The one artist Geezer Butler called the biggest rock “legend”

When Geezer Butler got the ball rolling with Black Sabbath, he probably wasn’t thinking about becoming the biggest rock and roll band on the face of the Earth.

There was hardly anyone who cared about them in the early days, so when they made songs that were designed to be scary, it was either going to become legendary or fall flat on its face by the time they got started. It helped to have a frontman like Ozzy Osbourne out front, but Butler knew that nothing could ever compare to the true legends that he had heard growing up.

Then again, Butler was far from one-note when putting together music for Sabbath. It seems like anyone who writes tunes like ‘Wicked World’ and their namesake track would be listening to some of the most macabre music anyone has ever heard, but it wasn’t hard to find artists like Bob Dylan finding their way onto Butler’s turntable in between the biggest hard rock artists of the day like Cream and Led Zeppelin.

Hell, there was even a bit of classical music thrown in there for good measure. Let’s not forget that the entire reason why their introductory track sounded so menacing was because it took inspiration from Gustav Holst’s ‘Mars: Bringer of War’ transposed to the guitar. But when it came to the raw performance aspect of playing, Butler knew that few people could compare to what the odd rock and rollers were doing.

After all, some of the biggest songs in the band’s catalogue seemed to borrow from the same blues formula that Zeppelin had inherited from everyone from Chuck Berry to Little Richard, but when it comes to introducing the world to rock and roll, it’s hard to ignore Elvis Presley.
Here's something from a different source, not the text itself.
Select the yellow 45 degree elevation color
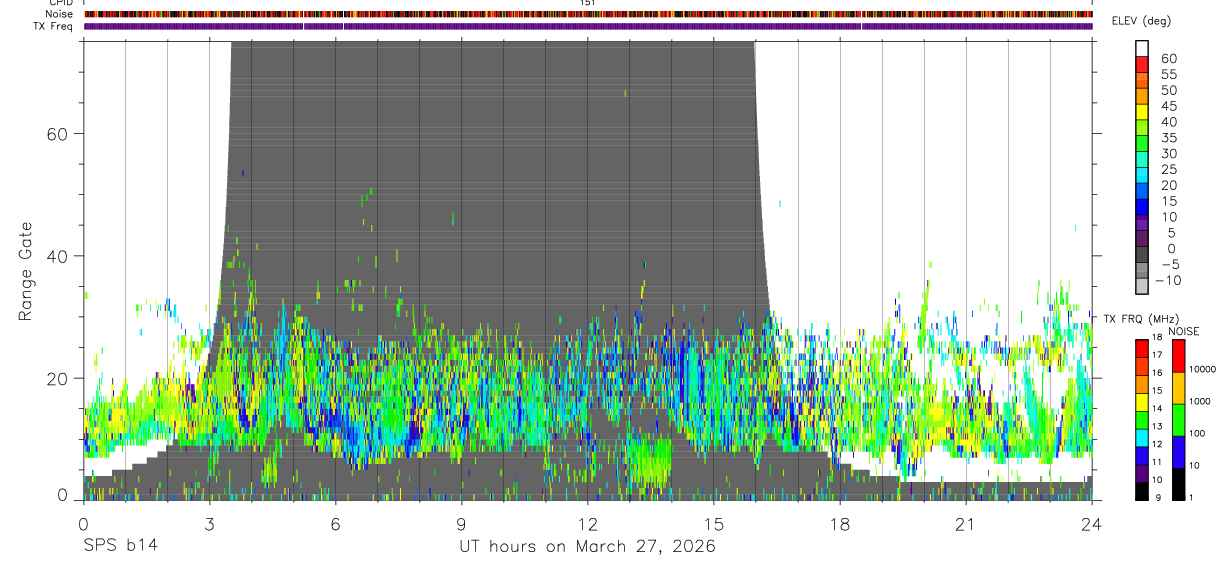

Even if he didn’t play most of his old material and got to his musical peak thanks to black artists, no one had the same moves that he did whenever he performed.

He clearly was born to be a star, and when looking at what a frontman was supposed to be, it’s hard to think of anyone making the same kind of impact that he had in the glory days of rock and roll. Even though Butler was more interested in what bands like The Beatles would be doing a few years later, there was no way that he could look at the history of rock and roll and not put Presley at the very top of his list.

Compared to every other rock band, Butler felt Presley was the ultimate icon of rock, saying, “Elvis is the legend. I mean, my brothers loved Elvis, and so I’ve been listening to Elvis since 1957 when he first came out. Apart from the Beatles, there is nobody bigger than Elvis. To see him live, it’s like, here’s four kids from Aston and Birmingham coming over and getting to see him perform.”

Although Sabbath were nowhere near the same level as Presley was in his prime or anything, it’s hard not to think Osbourne being that same flagship artist for metal in the early days of the genre. He might not have embraced the label, but in the same way that people look at Presley as the go-to legend of rock and roll, so too do people label ‘The Prince of Darkness’ as the almighty pioneer of everything that came afterwards. 

While some of that praise should be meant for all of Sabbath, Butler seemed content not to get to the same level that Presley reached. He was more than happy to sit at the back of the stage, write his lyrics, and murder his basslines, because no matter how hard he played, he wasn’t going to have the dance moves nor the suave demeanour to compete with anything Presley did.